# Description
### (April 26 2020)
* In this notebook, we use the [Pubchem-Py](https://pubchempy.readthedocs.io/en/latest/guide/gettingstarted.html) to obtain all SMILES and INCHI strings for all compounds found in KEGG (see `nb0_parseKEGGcompunds.ipynb`).

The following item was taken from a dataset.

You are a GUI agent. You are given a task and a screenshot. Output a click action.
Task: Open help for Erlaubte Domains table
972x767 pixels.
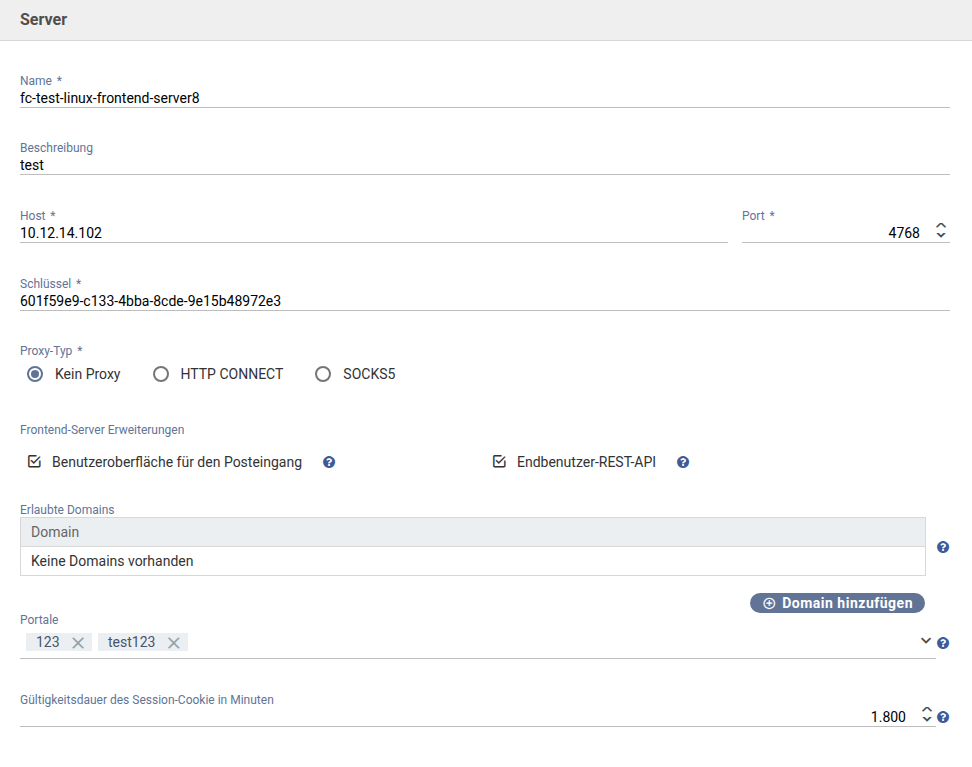coord(943,547)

* We will repeat the SMILES extraction for the compounds in `/tables/nature_supplementary_compounds.tsv` which we found in Pubchem using the CAS number as a synonym name in PubchemPy as follows:

```python
def getPubchemFromName(compound_name):
    results = pcp.get_compounds(compound_name, 'name')
    if len(results) == 1:
        return str(results[0].cid)
    else:
        return 'multiple'

pubchem_numbers = [getPubchemFromName(n) for n in list(nature_compounds['CAS-number'])]
```

In [2]:
# Imports
import pubchempy as pcp
import pandas as pd

## Get SMILES and InChI strings from Pubchem IDs in `../tables/nature_supplementary_compounds.tsv`

In [25]:
nature_compounds = pd.read_csv('../tables/nature_supplementary_compounds.tsv', sep='\t')
nature_compounds.head(3)

Unnamed: 0,Name,CAS-number,MW,Pubchem-id
0,1-Amino-2-naphthol-4-sulfonic acid,116-63-2,239.25,8316
1,"1,2-Naphthoquinone-4-sulfonic acid sodium salt",521-24-4,260.2,516996
2,"1,2,4-Benzenetricarboxylic acid",528-44-9,210.14,10708


In [26]:
# Function to extract strings from PubChem
def getStringRepresentations(pubchem_id):
    cid = int(pubchem_id)
    c = pcp.Compound.from_cid(cid)
    return c.isomeric_smiles, c.canonical_smiles, c.inchi

In [27]:
# Get strings
pubchem_numbers = list(nature_compounds['Pubchem-id'])
isomeric_smiles = []
canonical_smiles = []
inchi_strings = []
for pubchem_id in pubchem_numbers:
    iso_smiles, cano_smiles, inchi = getStringRepresentations(pubchem_id)
    isomeric_smiles.append(iso_smiles)
    canonical_smiles.append(cano_smiles)
    inchi_strings.append(inchi)

In [31]:
# Save results to dataframe
reference_df = pd.DataFrame()
reference_df['Pubchem-id'] = pubchem_numbers
reference_df['Isomeric-SMILES'] = isomeric_smiles
reference_df['Canonical-SMILES'] = canonical_smiles
reference_df['InChI'] = inchi_strings
reference_df.to_csv('../data/reference_compound_strings.tsv', sep='\t', index=False)